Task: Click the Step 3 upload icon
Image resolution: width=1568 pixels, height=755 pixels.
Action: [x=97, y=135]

--

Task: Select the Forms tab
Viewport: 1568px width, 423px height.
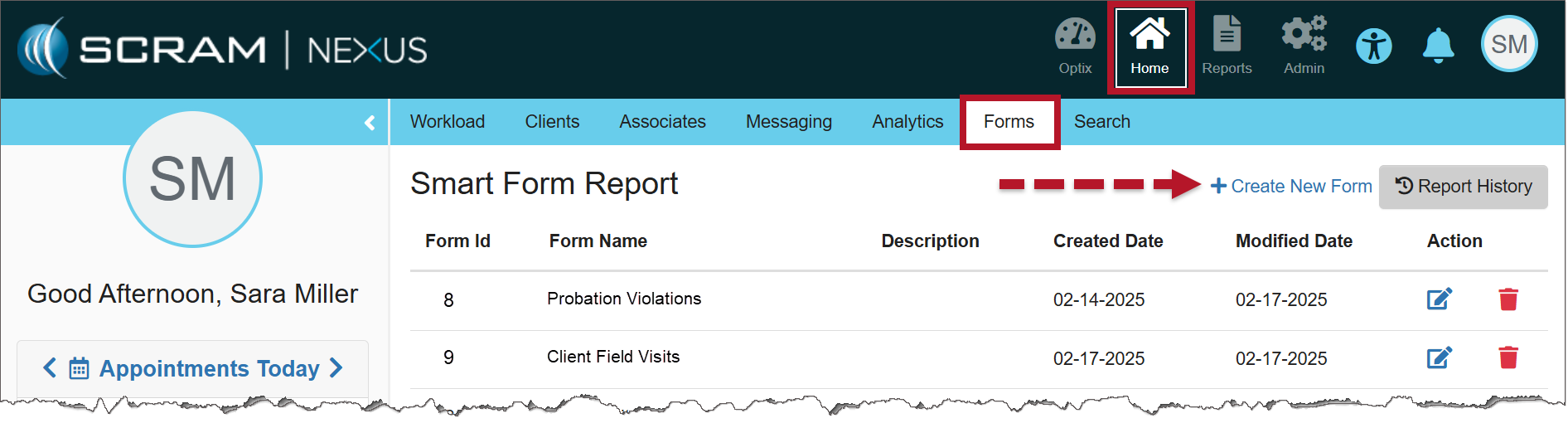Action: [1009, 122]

...

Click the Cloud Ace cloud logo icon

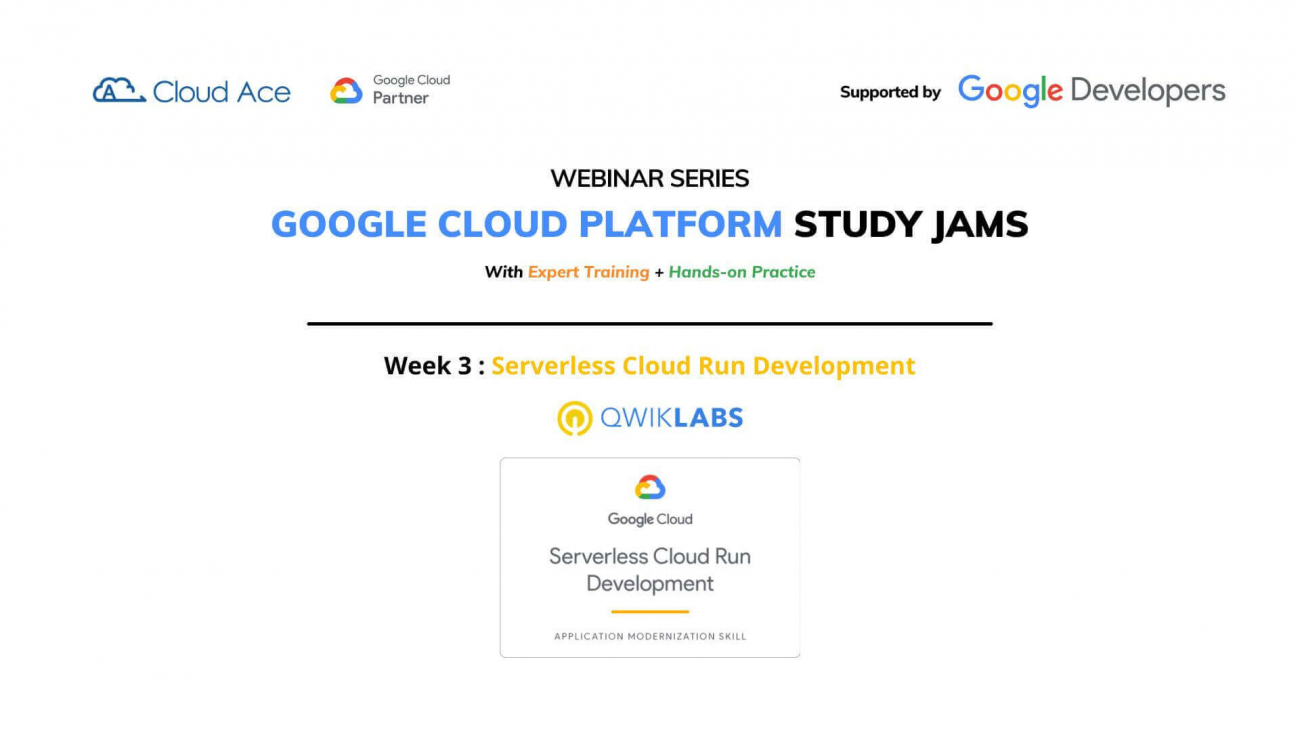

DESCRIPTION OF THE TASK: Convert the data lines starting at the one containing "Task: Click the Step 3 upload icon" and ending at the one containing "Action: [x=97, y=135]" into a JSON list of strings, one string per line, with blank lines omitted.

TASK SOLUTION:
[
  "Task: Click the Step 3 upload icon",
  "Image resolution: width=1568 pixels, height=755 pixels.",
  "Action: [x=97, y=135]"
]